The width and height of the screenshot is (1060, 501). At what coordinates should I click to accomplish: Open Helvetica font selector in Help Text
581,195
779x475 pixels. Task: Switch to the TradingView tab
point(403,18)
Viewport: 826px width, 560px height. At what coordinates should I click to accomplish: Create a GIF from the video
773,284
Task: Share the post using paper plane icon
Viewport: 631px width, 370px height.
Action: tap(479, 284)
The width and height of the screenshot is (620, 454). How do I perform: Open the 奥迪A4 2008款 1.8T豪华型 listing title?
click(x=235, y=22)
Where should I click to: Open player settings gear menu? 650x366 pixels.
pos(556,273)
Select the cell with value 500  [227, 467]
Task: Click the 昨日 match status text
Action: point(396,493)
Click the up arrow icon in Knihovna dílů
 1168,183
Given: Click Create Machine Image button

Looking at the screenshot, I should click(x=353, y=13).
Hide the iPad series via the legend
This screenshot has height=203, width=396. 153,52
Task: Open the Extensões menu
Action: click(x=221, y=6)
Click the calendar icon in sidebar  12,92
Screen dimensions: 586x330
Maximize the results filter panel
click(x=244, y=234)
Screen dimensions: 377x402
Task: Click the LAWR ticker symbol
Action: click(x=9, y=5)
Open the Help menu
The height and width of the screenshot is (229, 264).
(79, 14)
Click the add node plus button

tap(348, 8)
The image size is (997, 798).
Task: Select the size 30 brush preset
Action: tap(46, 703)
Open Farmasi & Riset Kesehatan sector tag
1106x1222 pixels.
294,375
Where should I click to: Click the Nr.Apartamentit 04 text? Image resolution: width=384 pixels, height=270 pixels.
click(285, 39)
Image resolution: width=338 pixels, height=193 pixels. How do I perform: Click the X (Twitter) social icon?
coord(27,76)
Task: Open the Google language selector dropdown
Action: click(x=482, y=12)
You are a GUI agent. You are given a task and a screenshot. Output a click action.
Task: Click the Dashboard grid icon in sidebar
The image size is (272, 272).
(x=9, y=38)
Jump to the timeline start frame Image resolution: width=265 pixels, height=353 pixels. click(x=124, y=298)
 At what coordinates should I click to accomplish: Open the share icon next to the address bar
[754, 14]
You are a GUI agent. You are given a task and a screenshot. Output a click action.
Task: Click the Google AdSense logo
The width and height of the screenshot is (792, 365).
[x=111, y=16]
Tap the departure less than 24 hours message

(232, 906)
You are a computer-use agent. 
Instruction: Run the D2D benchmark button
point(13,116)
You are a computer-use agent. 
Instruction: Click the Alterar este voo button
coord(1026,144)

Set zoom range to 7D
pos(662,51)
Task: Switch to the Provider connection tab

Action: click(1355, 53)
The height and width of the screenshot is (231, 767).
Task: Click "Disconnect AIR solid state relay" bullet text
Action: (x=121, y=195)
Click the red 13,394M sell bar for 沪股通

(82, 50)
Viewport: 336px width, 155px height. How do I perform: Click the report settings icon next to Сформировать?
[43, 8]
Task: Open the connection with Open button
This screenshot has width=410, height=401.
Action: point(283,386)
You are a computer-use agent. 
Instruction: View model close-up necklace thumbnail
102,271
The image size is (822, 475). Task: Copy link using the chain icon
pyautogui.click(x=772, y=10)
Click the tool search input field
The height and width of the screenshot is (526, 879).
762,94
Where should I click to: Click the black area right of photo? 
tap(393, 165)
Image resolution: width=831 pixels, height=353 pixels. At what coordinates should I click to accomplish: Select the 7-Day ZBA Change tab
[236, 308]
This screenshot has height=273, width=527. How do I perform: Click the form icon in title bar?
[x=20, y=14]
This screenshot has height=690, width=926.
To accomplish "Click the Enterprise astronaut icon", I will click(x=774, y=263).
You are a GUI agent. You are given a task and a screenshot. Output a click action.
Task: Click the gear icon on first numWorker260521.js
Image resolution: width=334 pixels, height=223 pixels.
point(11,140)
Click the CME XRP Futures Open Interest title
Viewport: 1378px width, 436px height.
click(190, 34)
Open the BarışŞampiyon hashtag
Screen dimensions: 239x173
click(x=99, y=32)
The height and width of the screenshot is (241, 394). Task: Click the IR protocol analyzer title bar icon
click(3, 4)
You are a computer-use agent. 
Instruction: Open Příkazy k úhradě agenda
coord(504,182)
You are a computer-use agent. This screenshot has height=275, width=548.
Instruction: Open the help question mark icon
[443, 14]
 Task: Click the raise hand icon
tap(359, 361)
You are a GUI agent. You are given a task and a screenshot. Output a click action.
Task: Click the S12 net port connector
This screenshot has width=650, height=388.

**TASK TO COMPLETE**
Starting with the first line, give back the whole listing exactly.

**RESPONSE BOX**
The width and height of the screenshot is (1060, 501). At what coordinates should I click to accomplish: Open Helvetica font selector in Help Text
581,195
779x475 pixels. Task: Switch to the TradingView tab
point(403,18)
Viewport: 826px width, 560px height. At what coordinates should I click to accomplish: Create a GIF from the video
773,284
Task: Share the post using paper plane icon
Viewport: 631px width, 370px height.
Action: tap(479, 284)
The width and height of the screenshot is (620, 454). How do I perform: Open the 奥迪A4 2008款 1.8T豪华型 listing title?
click(x=235, y=22)
Where should I click to: Open player settings gear menu? 650x366 pixels.
pos(556,273)
Select the cell with value 500  [227, 467]
Task: Click the 昨日 match status text
Action: point(396,493)
Click the up arrow icon in Knihovna dílů
 1168,183
Given: Click Create Machine Image button

Looking at the screenshot, I should click(x=353, y=13).
Hide the iPad series via the legend
This screenshot has height=203, width=396. 153,52
Task: Open the Extensões menu
Action: click(x=221, y=6)
Click the calendar icon in sidebar  12,92
Screen dimensions: 586x330
Maximize the results filter panel
click(x=244, y=234)
Screen dimensions: 377x402
Task: Click the LAWR ticker symbol
Action: click(x=9, y=5)
Open the Help menu
The height and width of the screenshot is (229, 264).
(79, 14)
Click the add node plus button

tap(348, 8)
The image size is (997, 798).
Task: Select the size 30 brush preset
Action: tap(46, 703)
Open Farmasi & Riset Kesehatan sector tag
1106x1222 pixels.
294,375
Where should I click to: Click the Nr.Apartamentit 04 text? Image resolution: width=384 pixels, height=270 pixels.
click(285, 39)
Image resolution: width=338 pixels, height=193 pixels. How do I perform: Click the X (Twitter) social icon?
coord(27,76)
Task: Open the Google language selector dropdown
Action: click(x=482, y=12)
You are a GUI agent. You are given a task and a screenshot. Output a click action.
Task: Click the Dashboard grid icon in sidebar
The image size is (272, 272).
(x=9, y=38)
Jump to the timeline start frame Image resolution: width=265 pixels, height=353 pixels. click(x=124, y=298)
 At what coordinates should I click to accomplish: Open the share icon next to the address bar
[754, 14]
You are a GUI agent. You are given a task and a screenshot. Output a click action.
Task: Click the Google AdSense logo
The width and height of the screenshot is (792, 365).
[x=111, y=16]
Tap the departure less than 24 hours message

(232, 906)
You are a computer-use agent. 
Instruction: Run the D2D benchmark button
point(13,116)
You are a computer-use agent. 
Instruction: Click the Alterar este voo button
coord(1026,144)

Set zoom range to 7D
pos(662,51)
Task: Switch to the Provider connection tab

Action: click(1355, 53)
The height and width of the screenshot is (231, 767).
Task: Click "Disconnect AIR solid state relay" bullet text
Action: (x=121, y=195)
Click the red 13,394M sell bar for 沪股通

(82, 50)
Viewport: 336px width, 155px height. How do I perform: Click the report settings icon next to Сформировать?
[43, 8]
Task: Open the connection with Open button
This screenshot has width=410, height=401.
Action: point(283,386)
You are a computer-use agent. 
Instruction: View model close-up necklace thumbnail
102,271
The image size is (822, 475). Task: Copy link using the chain icon
pyautogui.click(x=772, y=10)
Click the tool search input field
The height and width of the screenshot is (526, 879).
762,94
Where should I click to: Click the black area right of photo? 
tap(393, 165)
Image resolution: width=831 pixels, height=353 pixels. At what coordinates should I click to accomplish: Select the 7-Day ZBA Change tab
[236, 308]
This screenshot has height=273, width=527. How do I perform: Click the form icon in title bar?
[x=20, y=14]
This screenshot has height=690, width=926.
To accomplish "Click the Enterprise astronaut icon", I will click(x=774, y=263).
You are a GUI agent. You are given a task and a screenshot. Output a click action.
Task: Click the gear icon on first numWorker260521.js
Image resolution: width=334 pixels, height=223 pixels.
point(11,140)
Click the CME XRP Futures Open Interest title
Viewport: 1378px width, 436px height.
click(190, 34)
Open the BarışŞampiyon hashtag
Screen dimensions: 239x173
click(x=99, y=32)
The height and width of the screenshot is (241, 394). Task: Click the IR protocol analyzer title bar icon
click(3, 4)
You are a computer-use agent. 
Instruction: Open Příkazy k úhradě agenda
coord(504,182)
You are a computer-use agent. This screenshot has height=275, width=548.
Instruction: Open the help question mark icon
[443, 14]
 Task: Click the raise hand icon
tap(359, 361)
You are a GUI agent. You are given a task and a screenshot. Output a click action.
Task: Click the S12 net port connector
This screenshot has width=650, height=388.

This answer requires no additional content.